Partenariat UE- CNDH : Le comité de pilotage passe en revue le projet

Partenariat UE- CNDH : Le comité de pilotage passe en revue le projet

Le Comité de pilotage du projet « Appui à la Commission nationale des droits humains pour la mise en œuvre de ses missions en matière de promotion et de protection des droits humains », financé par l’Union Européenne, s’est réuni ce mardi 8 juin 2021 à Ouagadougou. Pour la première fois, il examine le niveau d’exécution du projet.

Les droits humains constituent un important domaine de coopération entre l’Union Européenne et le Burkina Faso. Elle soutient à cet effet,  une série des activités dans ce secteur depuis plusieurs années et le plus souvent mises en œuvre par des organisations de la société civile.

Le 16 juillet 2020, elle signait une convention de partenariat d’un montant de 250 000 EUROS avec la Commission nationale des droits humains (CNDH) pour une période de vingt-quatre (24) mois.

Pour l’ambassadeur de l’Union Européenne, la réforme législative de 2015 qui a conduit à la mise en place de la CNDH constitue un progrès important dans le renforcement du cadre institutionnelle de promotion et de protection des droits humains au Burkina Faso.

Le défi qui découle de cette réforme reste le renforcement des capacités de la Commission pour mettre en œuvre ses missions et devenir ainsi un acteur national important dans la quête permanente de l’effectivité des droits humains. D’où ce soutien de l’UE.

Ce projet de l’UE vise alors à améliorer la contribution de la CNDH en matière de promotion et de protection  et de défense des droits humains au profit des populations du Burkina Faso.
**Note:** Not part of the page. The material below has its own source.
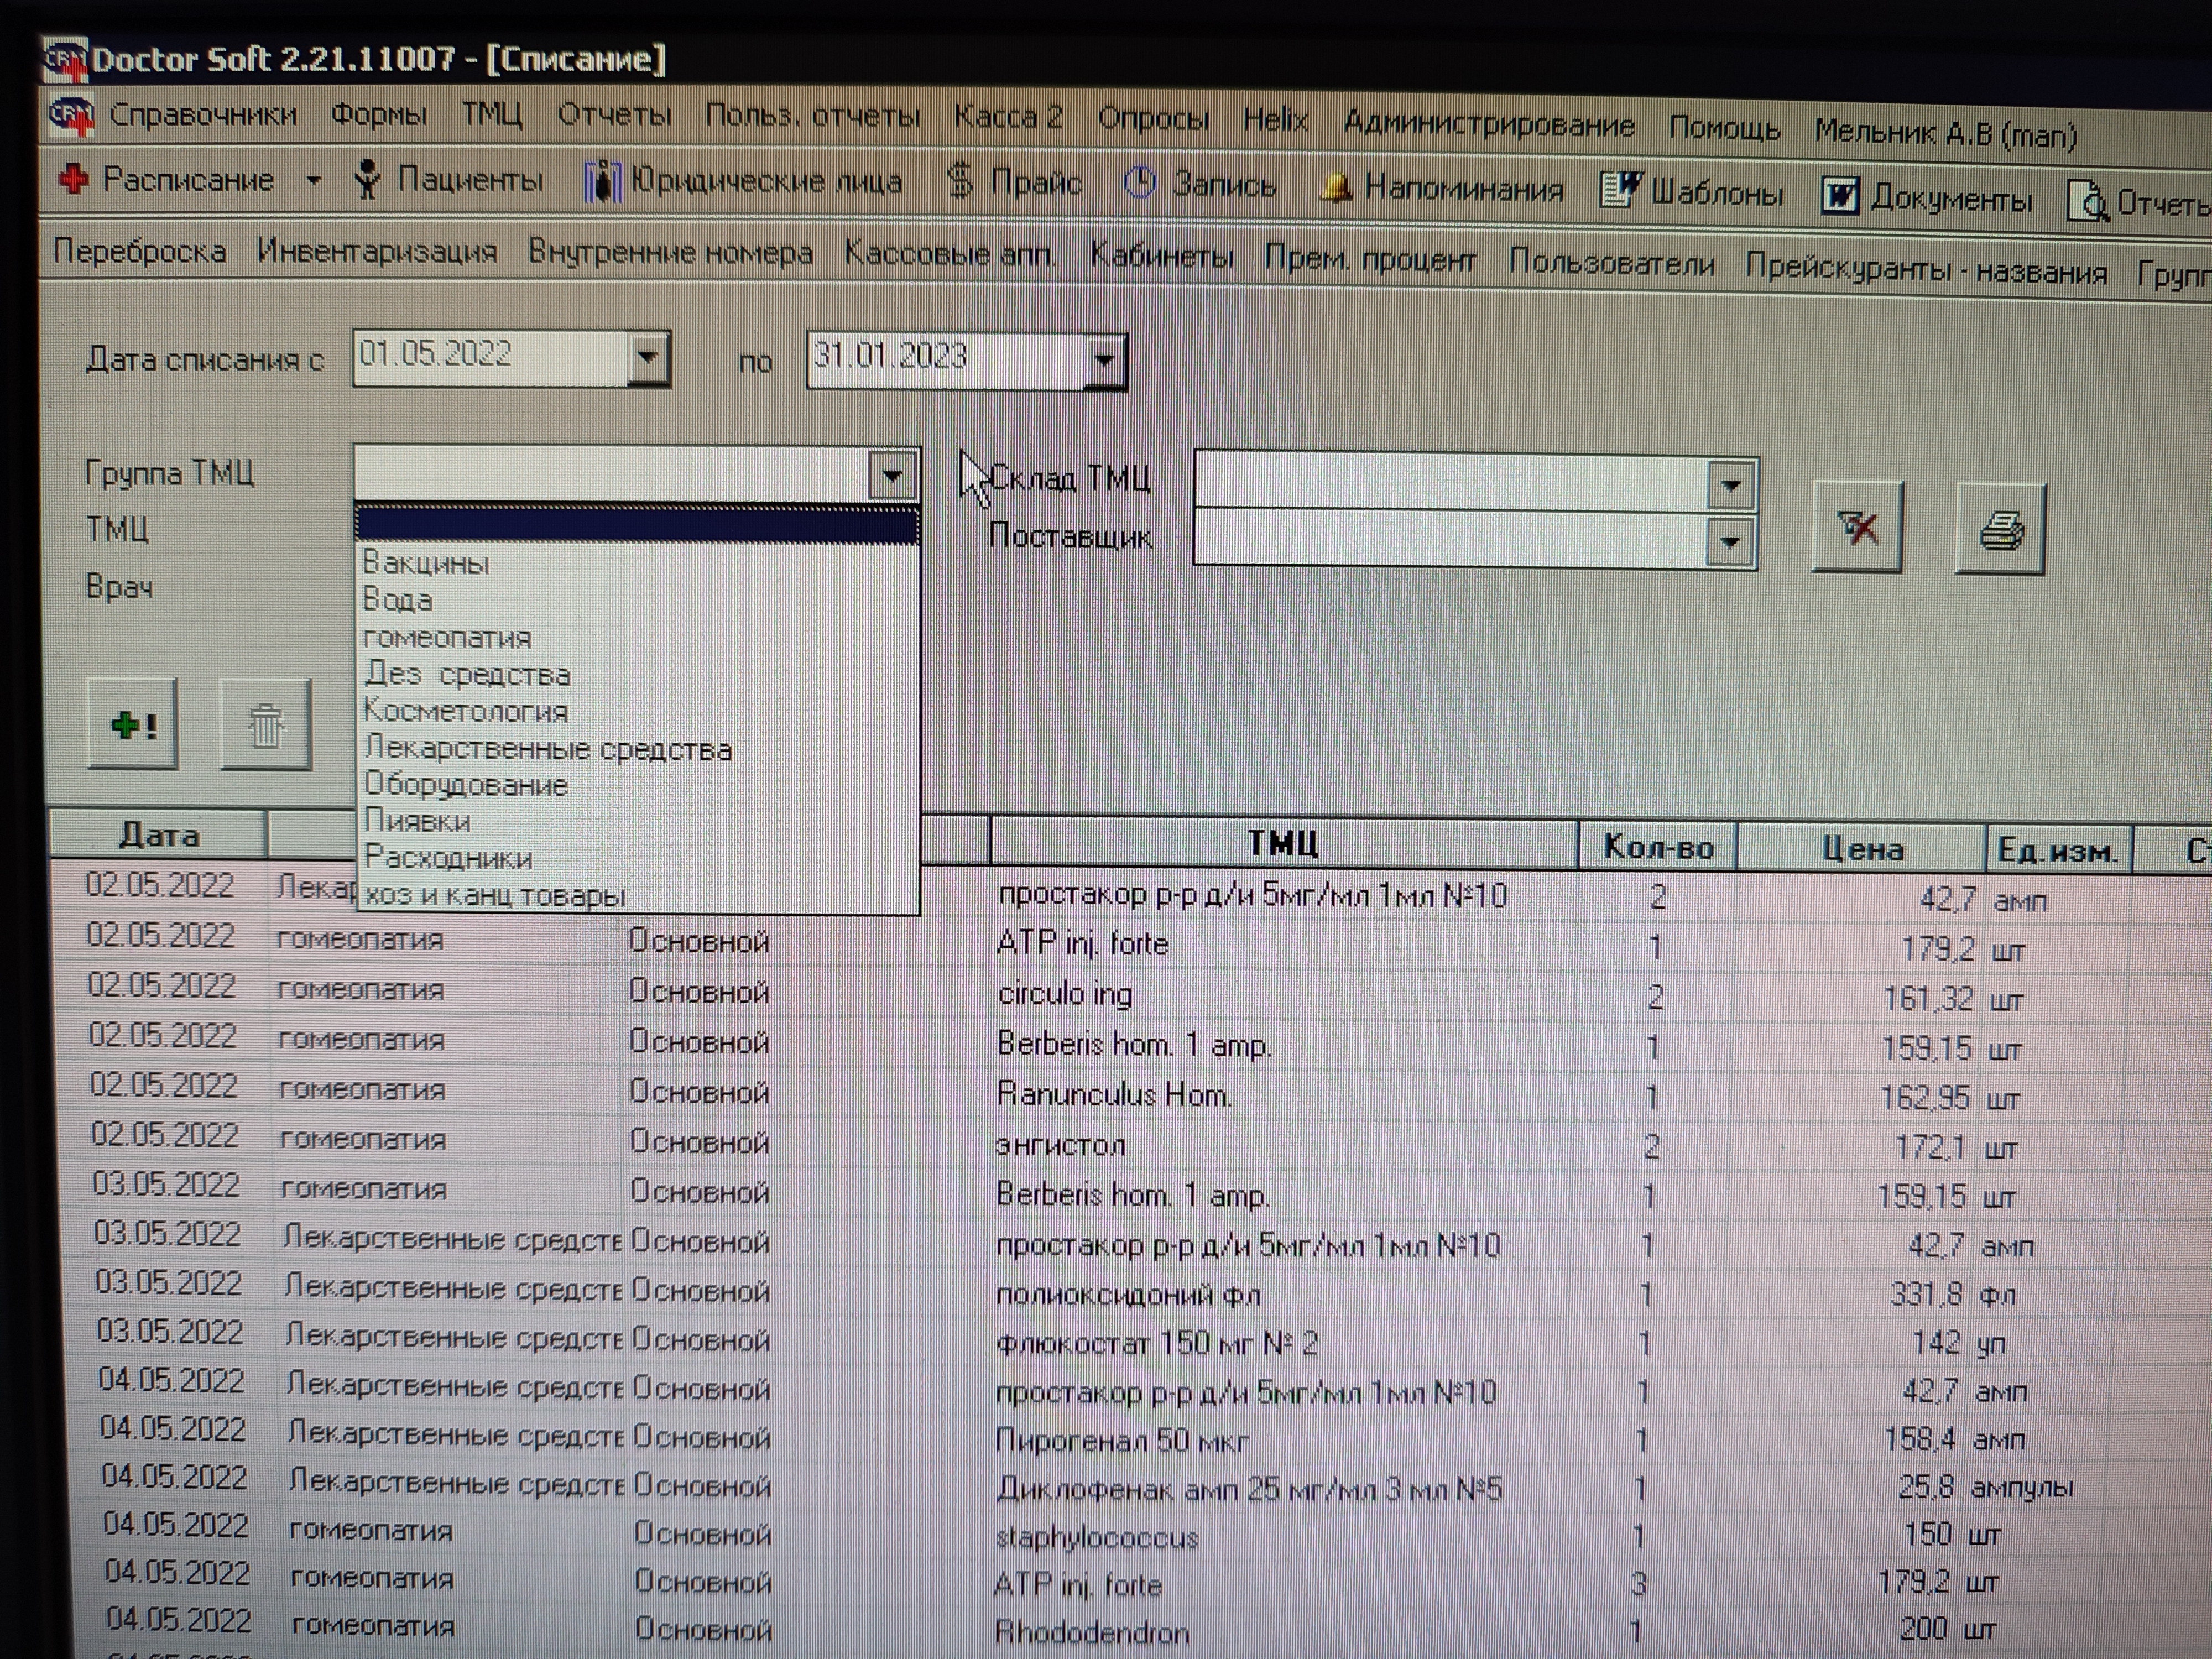Click the clear filter funnel button
The width and height of the screenshot is (2212, 1659).
[x=1857, y=527]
Les engagements de l’UE portent sur cinq (5) axes que sont:

  • assurer la lutte contre les violations des droits humains en matière de terrorisme, de conflits communautaires, en milieu carcéral et dans les activités des entreprises ;
  • assurer le suivi de la situation des droits humains en générale et dans le domaine spécifiques ;
  • des personnes déplacées internes et des élections ;
  • promouvoir le respect des droits humains y compris au niveau des enfants dans les activités d’orpaillages ;
  • améliorer la visibilité et l’accessibilité de la CNDH dans le but d’amener les populations à solliciter la CNDH en matière de protection et de défense de leurs droits ;
  • dynamiser le fonctionnement de la CNDH.

Près d’une année après le lancement du projet, le comité de pilotage du projet présidé par le Président de la Commission, Kalifa Rodrigue NAMOANO, passe en revue l’exécution des activités contenues dans le projet.

Un bilan peu satisfaisant qui s’explique par un retard dans le démarrage des activités en 2020 dû à la maladie de la Covid-19.

Cette rencontre avait pour objectif de mettre le doigt sur les insuffisances et les difficultés afin de tirer des leçons pour la suite.

L’ambassadeur a, à cette occasion rappelé le rôle combien important de la Commission car pour lui, le respect des droits humains constitue un facteur déterminant de stabilité politique nécessaire aussi pour tout développement.

« Le monitoring des droits humains constitue un élément clé de votre travail. Les analyses en matière de violations des droits humains doivent être indépendantes et crédibles afin de pouvoir mener le plaidoyer là où votre voix doit contribuer au respect et à la promotion  des droits humains », a-t-il laissé entendre. Pour finir, il a renouvelé la disponibilité de l’UE a apporté son appui à la CNDH dans la mise en œuvre  de ses missions.